米国が追加刺激策を検討していることを勘案すれば、過去2ヵ月の株式市場の急騰が理解できないわけではありませんが、数多くのリスクが残ることも確かです。米国の一部で感染が拡大し、パンデミックを抑え込んだかに見えた地域で再発している状況は、第2波の到来を懸念させます。新型コロナウイルスの感染再拡大は、周期的なロックダウンや各地に次々と広がるロックダウン、あるいは、少なくとも消費の抑制を懸念させるものと思われます。一方、大陸欧州では、WHOが今週、発表した通り、流行は収束しつつあるように思われます。
米国の最新の世論調査では、11月の大統領選での民主党の圧勝、即ち、大統領と上院過半数の奪還の可能性を示唆しています。新型コロナウイルス危機は、「ヘルスケア」を選挙戦の最重要課題にしており、民主党が医療 コストとりわけ薬価の引き下げを推進することが懸念されます。こうした状況を勘案し、ヘルスケア・セクターに対してはやや慎重な見方へと変更しています。
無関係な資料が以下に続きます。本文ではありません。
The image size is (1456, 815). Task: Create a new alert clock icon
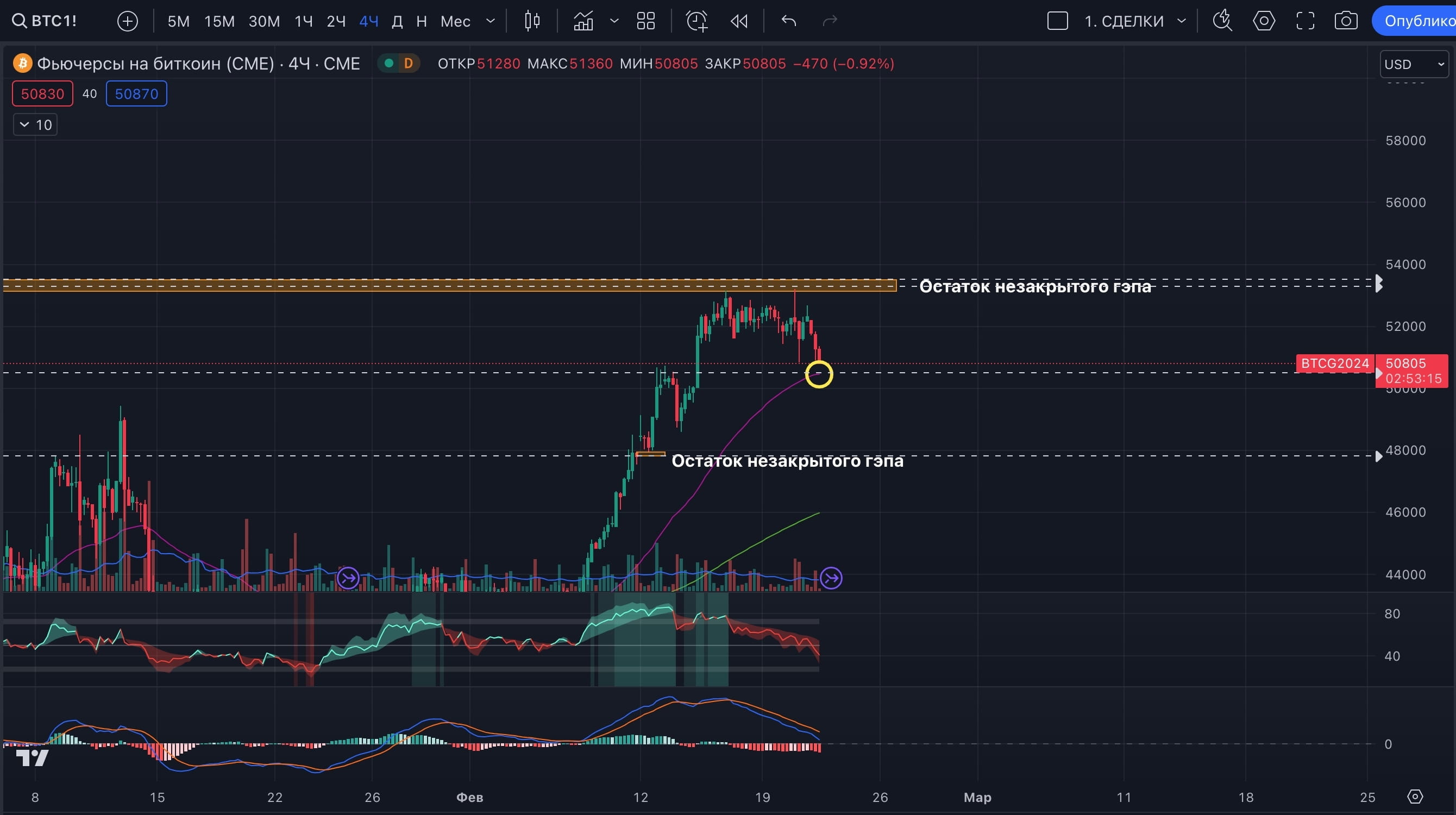click(696, 22)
加えて、当セクターが割高で、ドル安が逆風となる傾向が強いことも慎重な見方にならざるをえない要因です。
株式セクターの中では、成長の質の高いスイス株式と中国の景気回復の恩恵が期待される素材セクターなどが注目されます。
債券:米国に注目
世界の債券市場は、巨額の金融緩和に支えられている一方、バリュエーションが異常ともいえる水準に高止まりしているうえ、世界経済が回復への途上にあるように見えることは、今後債券利回りが上昇に転じる可能性を示唆しています。こうした相反する兆しを勘案し、債券は中立的なスタンスでみています。
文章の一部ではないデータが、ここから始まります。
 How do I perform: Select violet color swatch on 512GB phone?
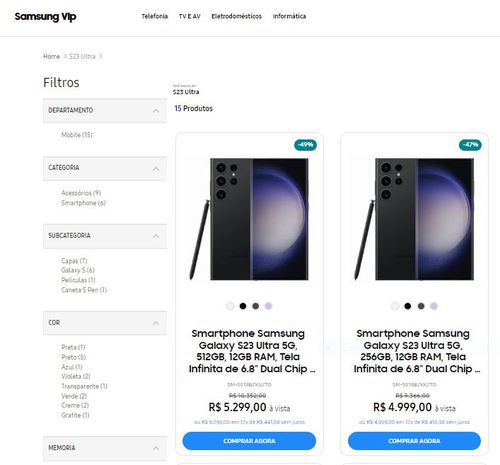[268, 306]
ソブリン債の詳細な分析から、最も高いリターンが見込まれるのは米国国債です。FRBは世界の中銀の中で最も積極的な対策を講じていますが、今後数ヵ月のうちに、追加緩和を行う可能性があると考えます。イールドカーブ・コントロールを通じて行われる公算が最も高いと見られ、従って、長期にわたり、潤沢な流動性と米国国債の極めて高いバリュエーションが維持されると考えます。
こうした施策が、既に景気回復の恩恵に与りつつある米国企業にとって朗報であることは、「エコノミック・サプライズ指数」が6月に最高値を更新したことからも確認されます。米国は、経済面での改善が進んでいるように思われますが、特に、景気悪化に際しては(社債購入を通じた)FRBの支援があることを勘案して投資適格債をオーバーウェイトとするピクテの見方を支持すると考えます。
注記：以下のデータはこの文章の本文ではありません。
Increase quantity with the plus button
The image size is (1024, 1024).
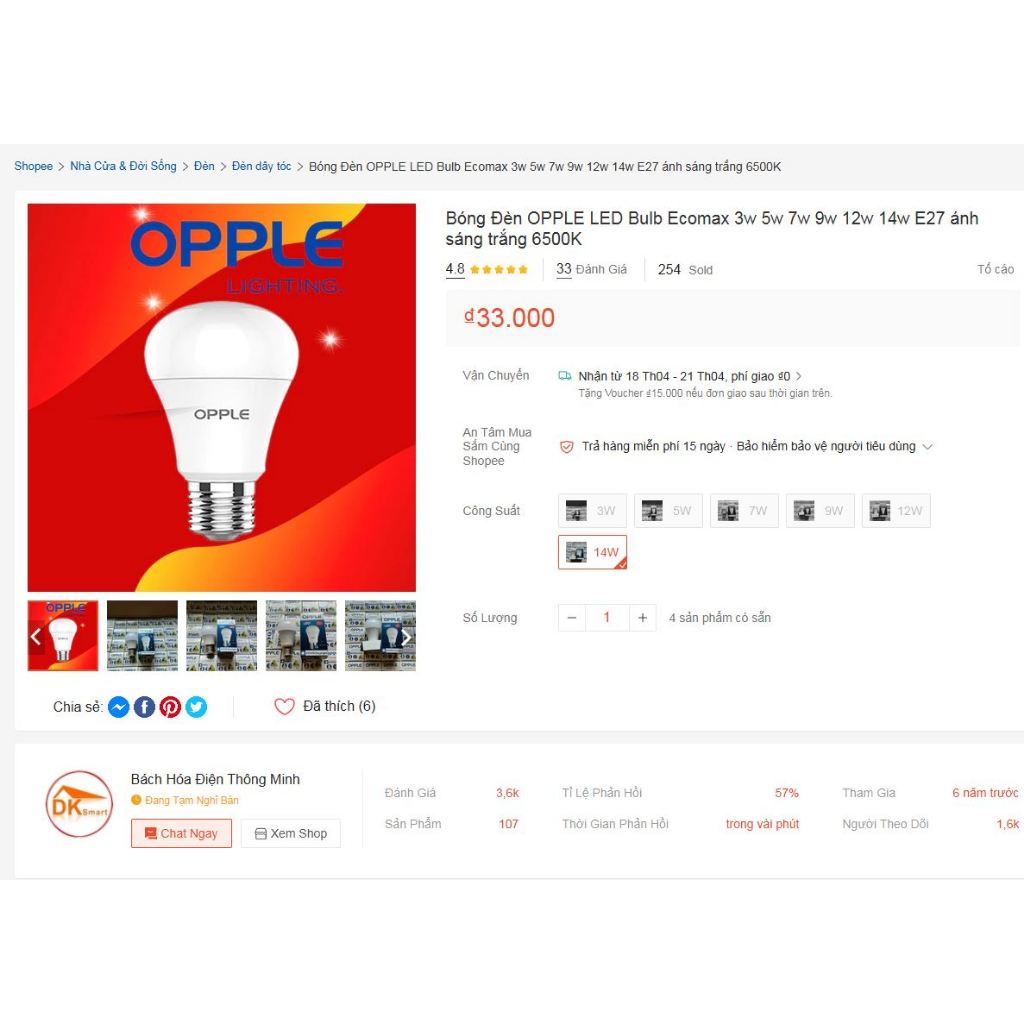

とはいえ、景気回復は未だ初期段階にあり、大統領選や新型コロナウイルス第2波到来の可能性等、先行きに多くのリスクが残ることには留意が必要です。従って、米国ハイイールド債は引き続き警戒すべきとみています。当資産クラスは、ピクテのモデルで測定すると、過去20年の平均に対して唯一割高感の見られないセクターですが、こうしたバリュエーションに将来の債務不履行(デフォルト)の可能性が十分に織り込まれているとは思われません。市場に織り込まれたデフォルト率が僅か7~8%に留まるのに対し、ムーディーズは市場予想のほぼ2倍の13%を予想しています。
為替市場では、ユーロが、追加景気対策がもたらす景気改善の恩恵に与ると考えます。ECBのTLTRO3と欧州連合(EU)の欧州復興計画は、特に好材料です。前者は、多額の借入申請があり、潤沢な流動性が供給されていることから銀行の利益を押し上げることが予想され、後者は、EU域内の財政統一に向けて状況を一変するきっかけとなる可能性を秘めています。従って、ユーロが対ドルで14%も過小評価される状況はもはや正当化できないと判断し、ユーロを強気にみています。季節要因等、テクニカル面のトレンドもユーロの好材料です。
割安感が際立っていることに加え、これまでのところ、リスク選好の上げ相場にも乗り遅れた感のある新興国通貨にも反発の可能性があると見ています。新興国通貨の上昇は、現地通貨建て新興国債券にも恩恵を及ぼすとも考えています。
市場のボラティリティが再度上昇する局面には、(安全通貨としての特性を国内経済の強い回復が補完する)スイスフランと金の買いが有効だと考えます。金は、年初来約17%と大幅に上昇しているものの、ピクテのテクニカル指標は買われ過ぎを示唆しておらず、(市場の動揺に対する)有効なヘッジ手段だと考えます。中期的なインフレ上昇の可能性や一貫して変わらないマイナスの実質金利、一段のドル安の可能性等、金のファンダメンタルズ要因は、割高な領域にあるとも考えられるバリュエーションを正当化していると考えます。
今後の 運用方針
ピクテがリアルタイムデータを用いて算出する経済活動指数は、中国経済が概ねコロナショック以前の水準まで回復していることを示唆している他、その他の国についても大規模な経済対策などにより回復の動きを強めていることを示しています。一方で、多くの地域において新型コロナウイルスの新規感染者数の伸びが加速していることが確認されており、再びロックダウンに陥る可能性には注意が必要であると考えている他、各国の景気見通しや企業業績予想が一段と落ち込む可能性は大きなリスクであるとみています。
しかし、各国政府が財政政策の強化に乗り出している他、FRBや欧州中央銀行(ECB)などによる量的緩和策の継続が予想され、今後景気や金融市場を下支えるものと期待しています。さらに、足元で株式のバリュエーションは妥当な水準で推移しており、安全資産とされる債券に対しては依然割安であることなども勘案すると、リスクオンの地合いが継続する可能性が高いとみています。
こうした考えの下、株式の組入れを引き上げていますが、特に割安に推移してきた欧州株式については財政政策の発動も期待されており注目しています。また、世界プレミアム・ブランド株式など景気敏感株式の中でも優良な銘柄に加え、5Gや電子決済、環境関連などの長期的な成長テーマを有する銘柄への投資を継続する方針です。
債券については、主要中央銀行による買入れプログラムの導入などを背景に投資適格社債を引き続き選好していきます。また、株価上昇時に値上がりしやすい転換社債にも注目していきます。新興国債券(現地通貨建て)については、引き続き割安であることや、インフレ率が低水準で推移していること、緩和的な金融政策が継続していることなどから投資妙味があるものとみています。
金については、高い分散効果が期待されることなどから、今後も保有を継続していきます。